Before you take the steps to do an adaptation of someone else’s work, it is best to get the copyright holder’s (usually, but not always, the author).
If a work is still in copyright, 'updating it' will constitute an adaptation of the work, which is an act restricted by copyright, assuming the work to be a literary, dramatic or musical work. You need permission from the copyright owner to make any such adaptation, usually in the form of a written release as an option agreement. This also applies if you’re writing an original screenplay based on several authors’ works, as usually occurs when an historical piece is written. Sometimes you can find a way to reach an author, but usually it means a lot of enquiry work.

There are certain acts which are permitted by statute even in the case of copyright works.
Examples of these are where the material is created for research and private study, or for criticism and review, or for news reporting or for educational use or for libraries and archives or parliamentary and judicial proceedings etc. If, however, you want to exploit the updated work for commercial purposes, these exceptions will not help you.

The copyright owner from whom you need permission will not necessarily be the original author, who may have assigned his copyright to a third party. Or even if he has retained the underlying copyright, may have granted exclusive rights by licence to a third party, either generally or to some restricted extent.

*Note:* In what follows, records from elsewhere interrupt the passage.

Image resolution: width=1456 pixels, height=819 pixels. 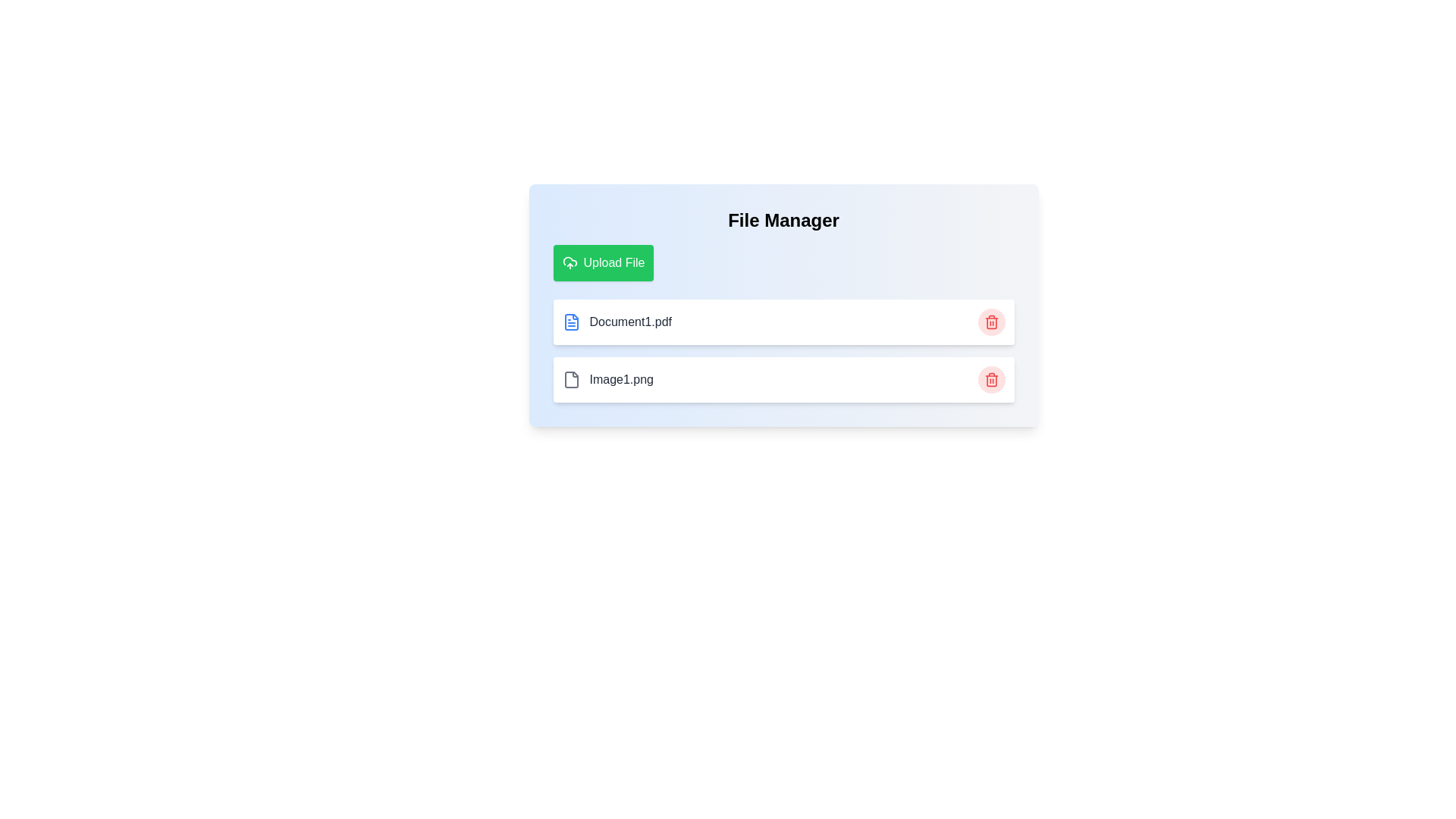 What do you see at coordinates (603, 262) in the screenshot?
I see `the green 'Upload File' button with a white cloud upload icon located below the 'File Manager' title` at bounding box center [603, 262].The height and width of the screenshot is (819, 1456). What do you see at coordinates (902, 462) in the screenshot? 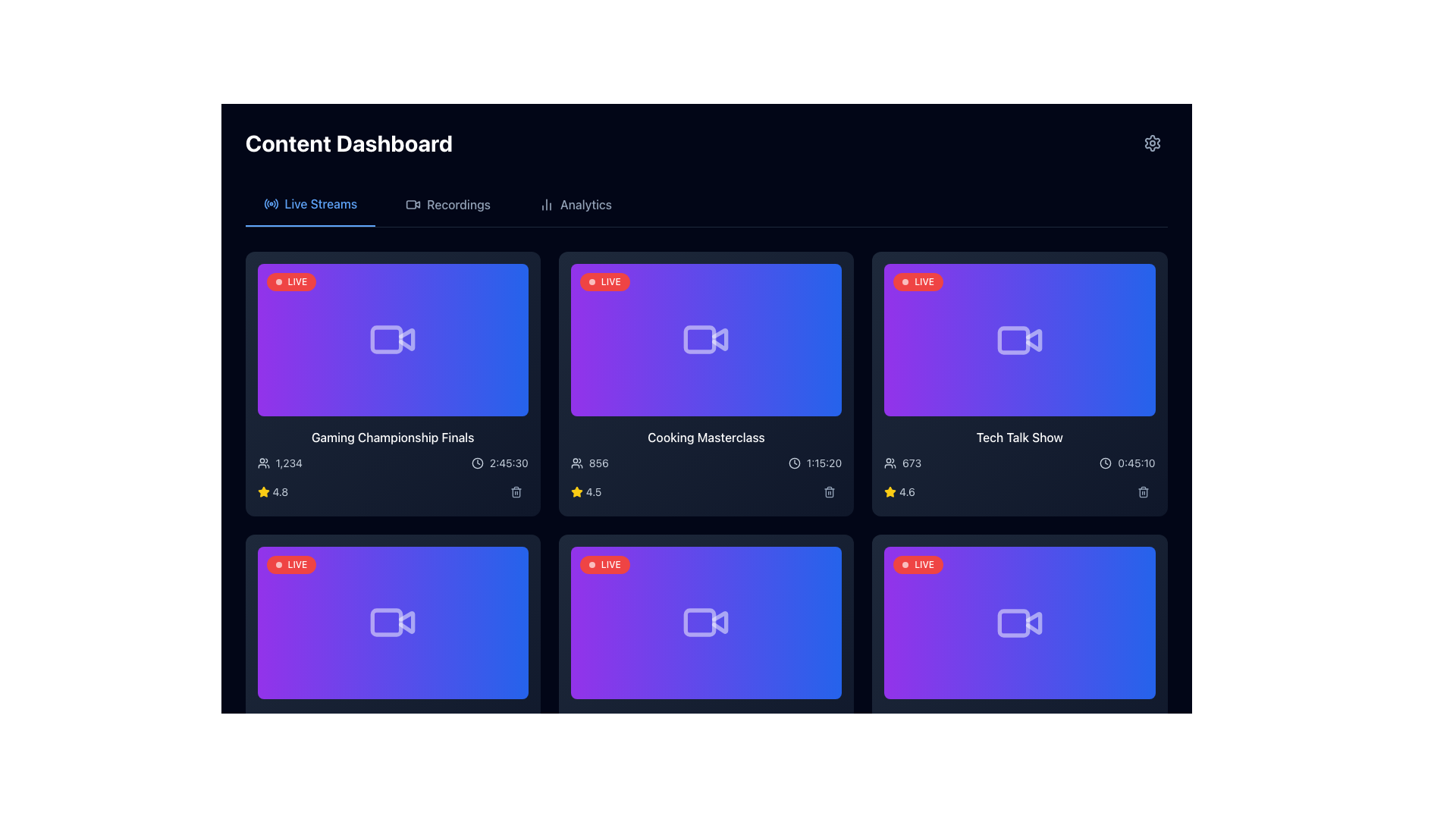
I see `the Text-Icon Pair that displays the number of viewers for the 'Tech Talk Show', located in the top-right quadrant of the UI, to the left of the time indicator` at bounding box center [902, 462].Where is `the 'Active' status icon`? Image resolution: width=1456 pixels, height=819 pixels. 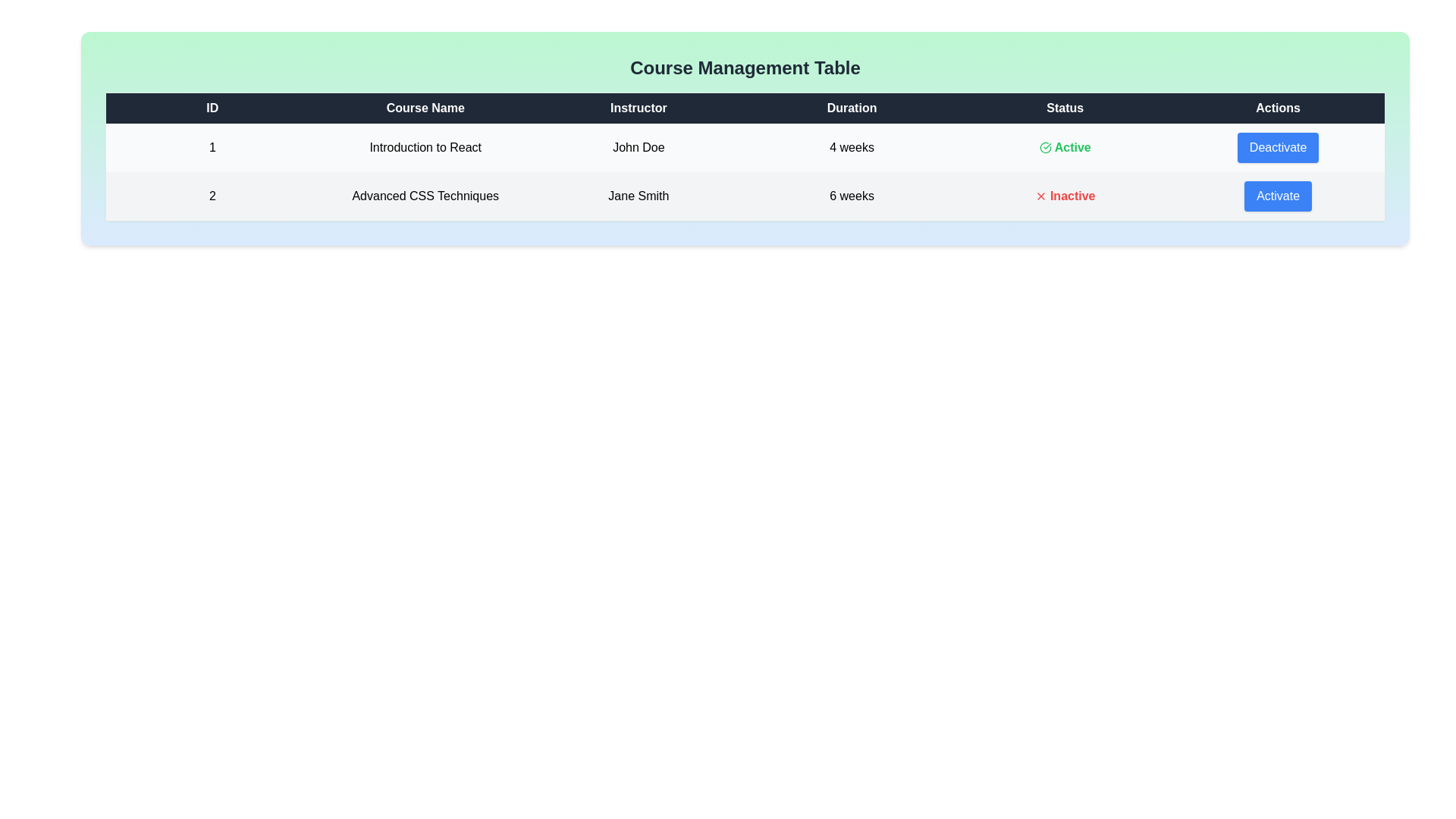 the 'Active' status icon is located at coordinates (1044, 148).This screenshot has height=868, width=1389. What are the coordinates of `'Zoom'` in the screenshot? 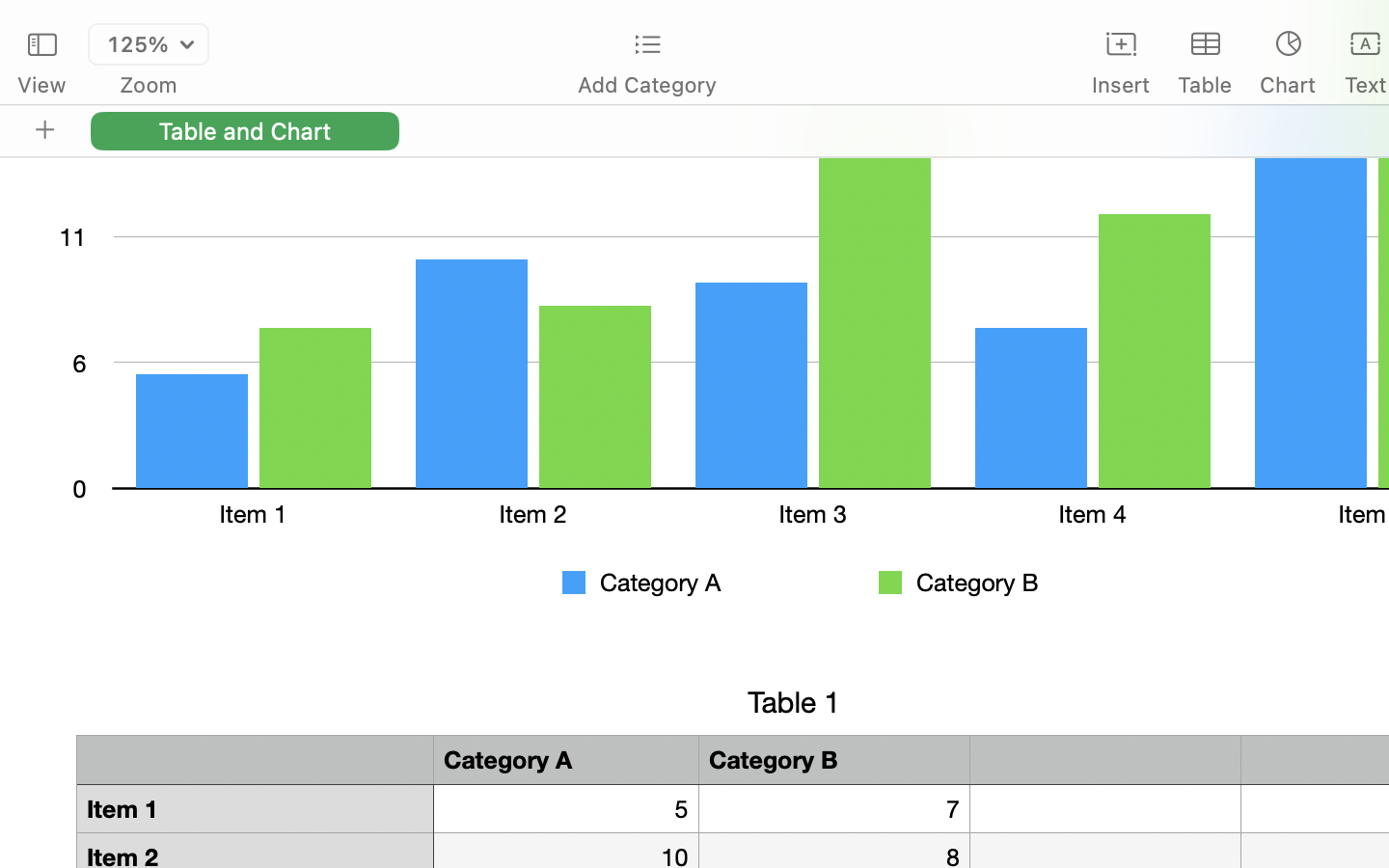 It's located at (147, 84).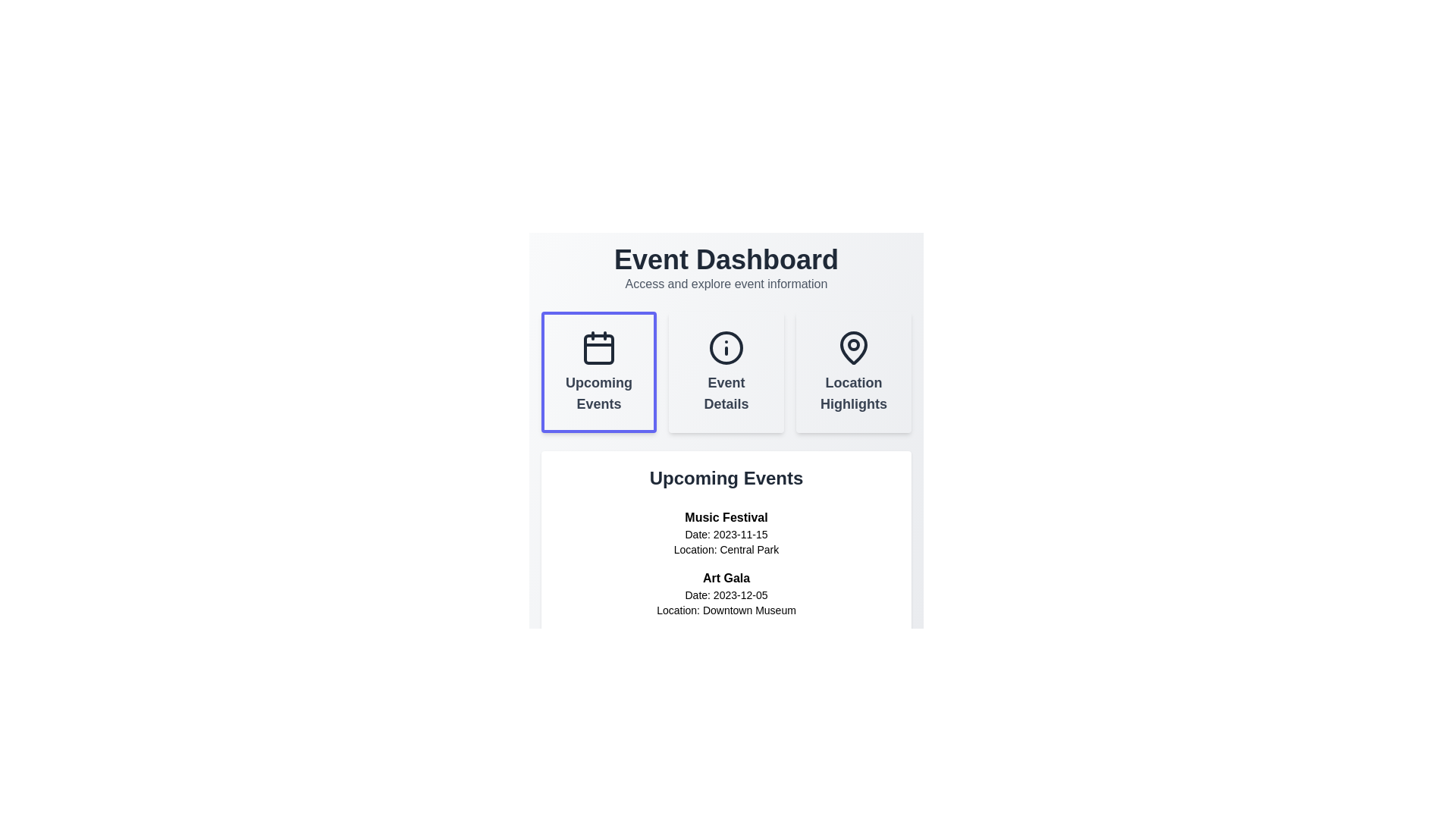 This screenshot has width=1456, height=819. What do you see at coordinates (726, 348) in the screenshot?
I see `the circular graphical element representing 'Event Details', located in the top center section of the interface` at bounding box center [726, 348].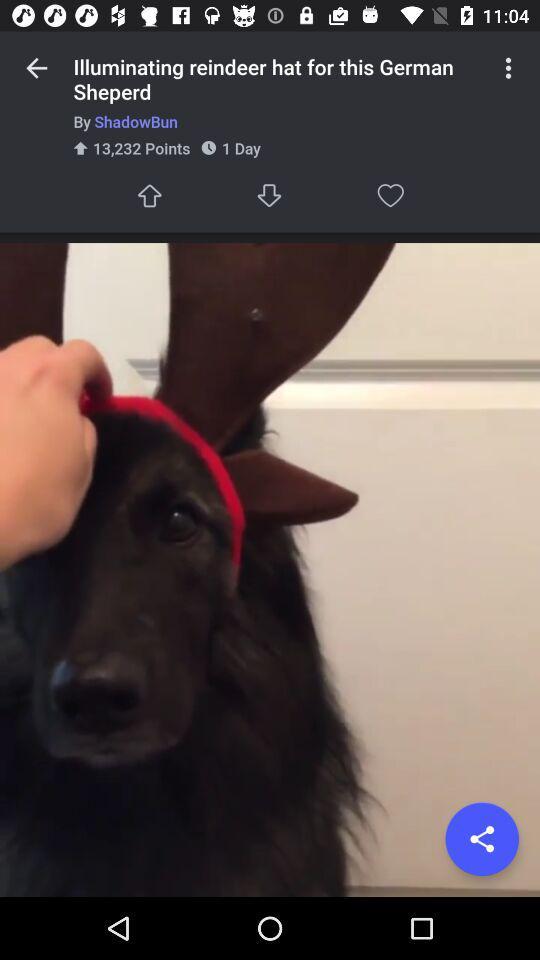 This screenshot has height=960, width=540. Describe the element at coordinates (148, 195) in the screenshot. I see `like this post` at that location. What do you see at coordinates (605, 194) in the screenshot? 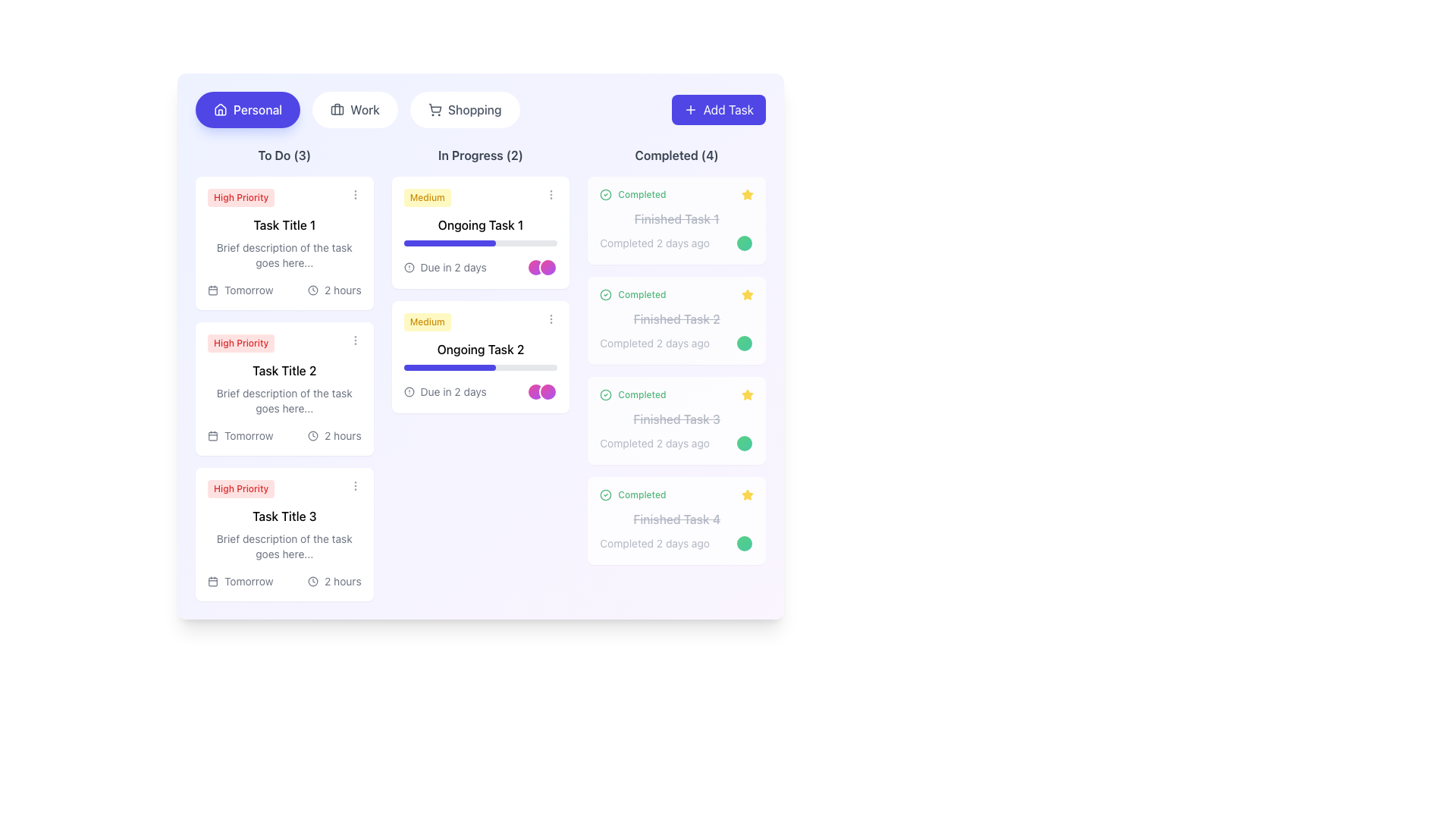
I see `the circular icon with a checkmark, which indicates a successful status, located beside the text 'Completed' in the task management interface, specifically to the left of 'Finished Task 1'` at bounding box center [605, 194]. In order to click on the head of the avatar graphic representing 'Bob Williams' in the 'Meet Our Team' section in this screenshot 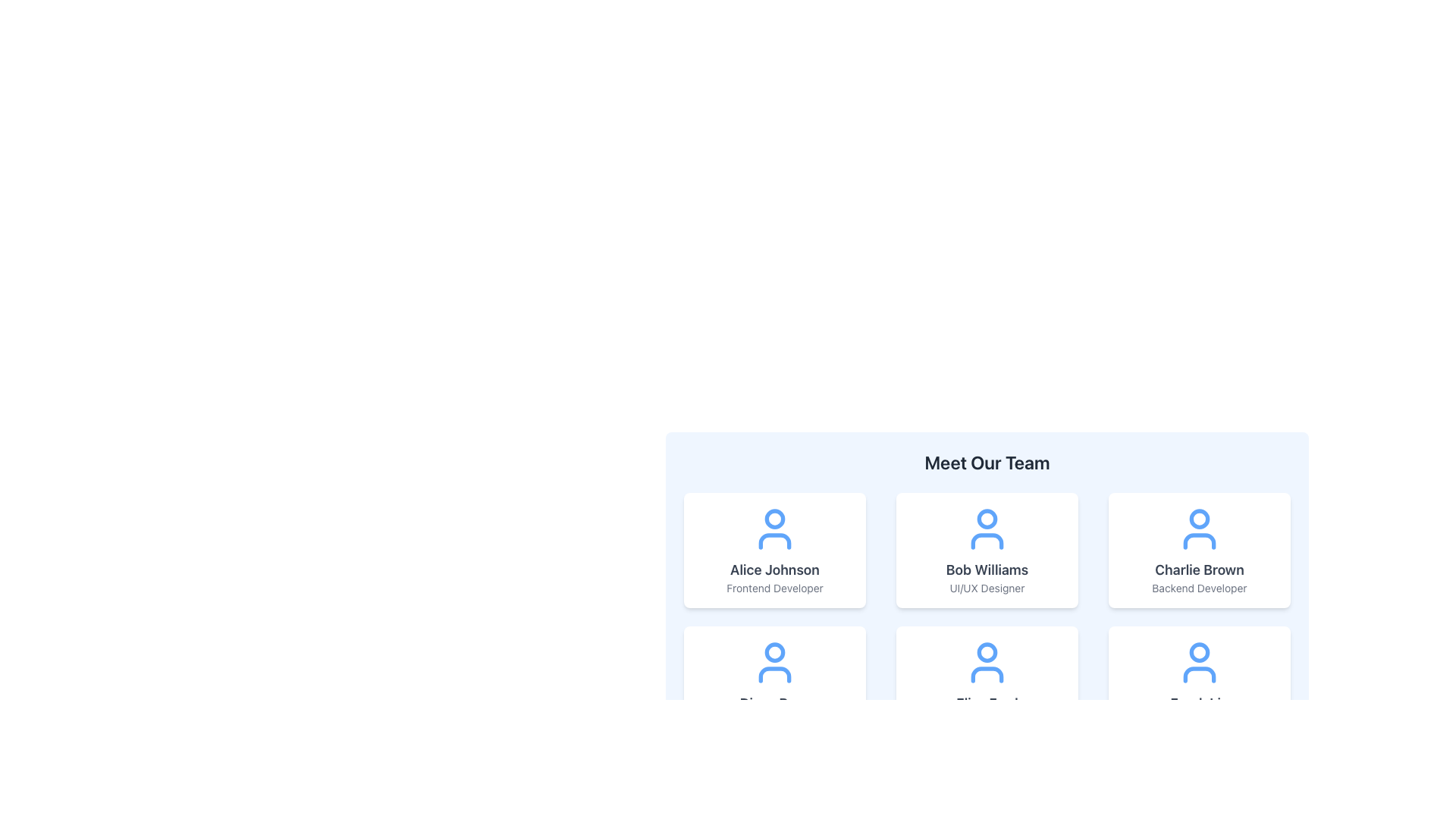, I will do `click(987, 517)`.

Depending on whom holds what rights in the original work, you may need permission from several different parties. If the original author is dead, you may need to contact whoever is charged with responsibility for administering his estate, or possibly his literary executors, if he has any, in order to obtain the required permission.

Moral Rights

You should also be aware that, even if not still the copyright owner, the original author has certain moral rights which are separate and distinct from copyright and which cannot be transferred, although they can be waived by the original author only (i.e. not by his assignees or licensees).

One of those moral rights is the right to object to derogatory treatment of the original work, e.g. if it is mutilated or distorted or otherwise dealt with in a manner which is prejudicial to the honour or reputation of the original author.
If your proposed update falls within that description it may be challenged on that ground by an author who is particularly sensitive to his moral rights. He also has a moral right to accreditation as original author of the work and a right not to have someone else's work (such as your adaptation) attributed to him.

The right to accreditation only applies, however, if 'asserted' either generally or specifically, by the author concerned. You must therefore be careful, even if you get permission to make the adaptation, not to credit the adaptation (as distinct from the original work) to the author, and to credit the original work to the author if his right to accreditation has been asserted. Any such assertion is usually contained in documentation relating to dealings by the author with his copyright. Although the above-mentioned moral rights are not transferable, they do pass on the author's death.

Conclusion

You need to track down all parties, which have any continuing copyright interest in the work, and even if these do not include the original author, you will need to contact him or if he is dead then the persons receiving or administering his estate, and seek permission from all of them which, of course, is unlikely to be forthcoming, if at all, without payment of a royalty and/or whatever other sum is considered appropriate for any commercial exploitation of your proposed 'adaptation'.